Kemudian Pak Toyip melepas kontolnya dari mulut Atika, lalu dia
berbaring telentang dan menyuruh Atika memasukkan kontol yang berdiri
kokoh itu ke dalam memeknya. Sesuai perintah Pak Toyip, Atika sambil
membneahi jilbabnya yang hampir lepas menduduki dan memasukkan kontol
Pak Toyip, ekspresi kesakitan nampak pada wajahnya karena kontol Pak
Toyip yang besar tidak mudah memasuki liang memeknya yang masih sempit,
Pak Toyip meremas-remas susu Atika yang sedang bergoyang di atas
kontolnya itu. Aku lalu memintanya untuk membersihkan barangku yang
sudah belepotan sperma dan cairan kemaluannya, ketika kontolku sedang
dijilati dan dikulum olehnya, kutarik erat-erat ujung jilbabnya “Wah
cantik banget si Mbak ini sudah berjilbab tapi binal, mana memeknya
masih sempit lagi, benar-benar beruntung saya malam ini,” kata Pak
Toyip memuji Atika. “Dasar muka nanas, kalo dia pacar gua udah gua
hajar lo dari tadi!” gerutuku dalam hati.

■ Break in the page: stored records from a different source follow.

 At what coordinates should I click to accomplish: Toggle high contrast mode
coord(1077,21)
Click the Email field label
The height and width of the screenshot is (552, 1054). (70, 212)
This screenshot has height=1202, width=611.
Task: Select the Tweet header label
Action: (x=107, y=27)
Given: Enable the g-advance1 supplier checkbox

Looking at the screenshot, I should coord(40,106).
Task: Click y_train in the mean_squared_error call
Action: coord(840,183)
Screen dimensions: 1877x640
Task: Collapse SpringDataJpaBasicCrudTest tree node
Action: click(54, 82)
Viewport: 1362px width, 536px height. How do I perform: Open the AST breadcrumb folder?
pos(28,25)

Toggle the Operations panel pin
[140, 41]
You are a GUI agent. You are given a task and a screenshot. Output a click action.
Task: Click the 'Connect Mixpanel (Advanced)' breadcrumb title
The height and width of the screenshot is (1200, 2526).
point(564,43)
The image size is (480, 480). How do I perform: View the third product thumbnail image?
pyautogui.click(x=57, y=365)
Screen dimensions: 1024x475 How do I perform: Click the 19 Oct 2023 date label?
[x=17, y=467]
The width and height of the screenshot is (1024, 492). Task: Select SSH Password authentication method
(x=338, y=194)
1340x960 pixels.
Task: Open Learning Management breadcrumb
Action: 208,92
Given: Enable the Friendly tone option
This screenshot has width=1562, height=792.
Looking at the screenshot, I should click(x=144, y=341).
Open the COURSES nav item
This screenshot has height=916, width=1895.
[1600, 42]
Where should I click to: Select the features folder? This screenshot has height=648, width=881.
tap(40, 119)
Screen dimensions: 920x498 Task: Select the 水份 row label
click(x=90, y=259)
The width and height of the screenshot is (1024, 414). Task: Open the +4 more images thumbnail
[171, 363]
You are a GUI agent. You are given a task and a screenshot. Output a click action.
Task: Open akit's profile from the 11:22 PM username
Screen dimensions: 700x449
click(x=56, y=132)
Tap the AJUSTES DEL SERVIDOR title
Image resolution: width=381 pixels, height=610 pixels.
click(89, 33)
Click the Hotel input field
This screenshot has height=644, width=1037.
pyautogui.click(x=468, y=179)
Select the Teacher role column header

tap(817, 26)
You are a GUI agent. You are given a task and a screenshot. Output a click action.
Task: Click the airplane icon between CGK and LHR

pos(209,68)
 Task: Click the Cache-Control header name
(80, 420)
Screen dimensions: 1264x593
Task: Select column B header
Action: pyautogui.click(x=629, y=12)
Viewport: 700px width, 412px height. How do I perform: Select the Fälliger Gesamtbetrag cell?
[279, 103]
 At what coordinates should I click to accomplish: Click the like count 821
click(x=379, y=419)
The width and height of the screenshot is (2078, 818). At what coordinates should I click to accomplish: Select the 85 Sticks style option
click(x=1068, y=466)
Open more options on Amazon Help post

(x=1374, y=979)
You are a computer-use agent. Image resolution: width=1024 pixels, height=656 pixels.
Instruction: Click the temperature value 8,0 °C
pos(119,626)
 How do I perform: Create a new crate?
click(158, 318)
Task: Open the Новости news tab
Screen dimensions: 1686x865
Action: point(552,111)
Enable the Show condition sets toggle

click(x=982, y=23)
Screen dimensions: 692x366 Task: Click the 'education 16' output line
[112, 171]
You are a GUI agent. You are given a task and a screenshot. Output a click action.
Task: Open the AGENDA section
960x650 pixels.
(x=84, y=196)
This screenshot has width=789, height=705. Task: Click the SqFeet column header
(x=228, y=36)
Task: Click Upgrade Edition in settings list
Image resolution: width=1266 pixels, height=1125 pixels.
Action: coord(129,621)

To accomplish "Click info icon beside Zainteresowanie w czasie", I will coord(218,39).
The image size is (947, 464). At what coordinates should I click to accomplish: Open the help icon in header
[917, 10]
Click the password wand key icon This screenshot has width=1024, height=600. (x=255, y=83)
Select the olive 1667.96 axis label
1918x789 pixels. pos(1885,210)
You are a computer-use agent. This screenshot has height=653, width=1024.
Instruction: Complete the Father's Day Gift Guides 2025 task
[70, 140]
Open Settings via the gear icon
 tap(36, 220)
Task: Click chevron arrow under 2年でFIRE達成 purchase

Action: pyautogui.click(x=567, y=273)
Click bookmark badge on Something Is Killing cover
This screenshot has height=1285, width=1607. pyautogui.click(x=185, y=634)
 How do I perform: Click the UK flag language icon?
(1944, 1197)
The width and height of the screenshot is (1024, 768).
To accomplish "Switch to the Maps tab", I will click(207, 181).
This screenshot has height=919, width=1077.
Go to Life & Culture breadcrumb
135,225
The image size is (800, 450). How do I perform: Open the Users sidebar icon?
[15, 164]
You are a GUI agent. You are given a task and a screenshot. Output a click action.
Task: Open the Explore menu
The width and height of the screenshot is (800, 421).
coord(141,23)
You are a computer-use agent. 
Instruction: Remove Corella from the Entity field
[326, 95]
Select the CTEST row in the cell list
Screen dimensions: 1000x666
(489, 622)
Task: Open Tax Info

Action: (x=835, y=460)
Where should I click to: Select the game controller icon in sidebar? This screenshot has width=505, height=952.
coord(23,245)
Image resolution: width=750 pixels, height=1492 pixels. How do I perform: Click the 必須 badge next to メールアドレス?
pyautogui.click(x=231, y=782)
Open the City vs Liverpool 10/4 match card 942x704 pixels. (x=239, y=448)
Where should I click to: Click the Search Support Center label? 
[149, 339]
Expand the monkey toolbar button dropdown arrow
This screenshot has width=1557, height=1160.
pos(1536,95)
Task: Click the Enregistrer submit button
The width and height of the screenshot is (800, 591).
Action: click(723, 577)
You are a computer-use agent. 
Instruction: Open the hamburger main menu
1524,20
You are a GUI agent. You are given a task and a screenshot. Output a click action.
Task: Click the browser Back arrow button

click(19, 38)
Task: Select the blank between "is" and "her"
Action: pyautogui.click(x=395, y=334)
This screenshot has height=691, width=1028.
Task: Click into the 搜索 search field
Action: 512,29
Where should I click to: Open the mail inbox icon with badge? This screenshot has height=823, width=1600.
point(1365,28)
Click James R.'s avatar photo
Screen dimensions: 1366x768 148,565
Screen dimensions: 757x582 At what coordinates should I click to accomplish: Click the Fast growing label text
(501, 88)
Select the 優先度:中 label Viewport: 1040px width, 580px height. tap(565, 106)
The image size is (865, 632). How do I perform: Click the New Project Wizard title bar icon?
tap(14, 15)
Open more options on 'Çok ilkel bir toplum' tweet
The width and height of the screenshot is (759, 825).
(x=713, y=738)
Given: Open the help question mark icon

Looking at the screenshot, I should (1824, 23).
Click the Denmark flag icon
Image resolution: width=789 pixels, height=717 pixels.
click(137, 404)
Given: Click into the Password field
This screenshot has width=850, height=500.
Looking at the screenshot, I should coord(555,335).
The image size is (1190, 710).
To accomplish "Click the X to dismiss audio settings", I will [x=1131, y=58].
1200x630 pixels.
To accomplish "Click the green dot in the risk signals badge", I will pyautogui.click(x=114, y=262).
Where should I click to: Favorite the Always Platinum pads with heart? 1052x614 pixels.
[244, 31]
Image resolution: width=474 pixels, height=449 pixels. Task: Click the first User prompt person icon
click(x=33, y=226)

Setelah kontolku dibersihkan Atika, kuatur posisinya tengkurap di
atas Pak Toyip, dan kumasukkan kontolku ke duburnya, sungguh sempit
liang anusnya itu hingga dia menjerit histeris ketika aku berhasil
menancapkan kontolku di sana. Kami bertiga lalu mengatur gerakan agar
dapat serasi antara kontol Pak Toyip di memeknya dan kontolku di
anusnya. Aku menghujam-hujamkan kontolku dengan ganas sambil
meremas-remas tetek dan pantatnya juga sesekali kujilati lehernya.
Sementara Pak Toyip juga aktif memainkan tetek yang hanya beberapa
sentimeter dari wajahnya itu. Tak lama kemudian Atika menjerit keras,
“Akkhh…!” tubuhnya menegang dan tersentak-sentak lalu terkulai lemah
menelungkup, begitu tubuhnya rebah langsung disambut Pak Toyip dengan
kuluman di bibirnya. Aku dan Pak Toyip melepas kontol kami dan berdiri
di depan Atika secara bergantian dia mengulum dan mengocok kontol kami
hingga sperma kami muncrat membasahi wajahnya dan jilbab merahnya itu.
Tubuh kami bertiga sudah bersimbah keringat dan benar-benar lelah,
terutama Atika, dia nampak sangat kelelahan setelah melayani 2 lelaki
sekaligus. Sesudah beristirahat sejenak, kami berpakaian kembali. Kami
membuat kesepakatan dengan Pak Toyip untuk saling menjaga rahasia ini,
Pak Toyip pun menyetujuinya dengan syarat Atika mau melayaninya
sekali lagi kapanpun bila dipanggil, meskipun mulanya dia agak
ragu-ragu akhirnya disetujuinya juga. Kami yakin dia tidak berani
kelewatan karena dia sebagai gadis berjilbab juga tidak ingin hal ini
diketahui keluarganya. Sejak itu kami semakin akrab dan sering
melakukakan perbuatan itu lagi meskipun tidak sampai pacaran, karena
kami sudah punya pacar masing-masing.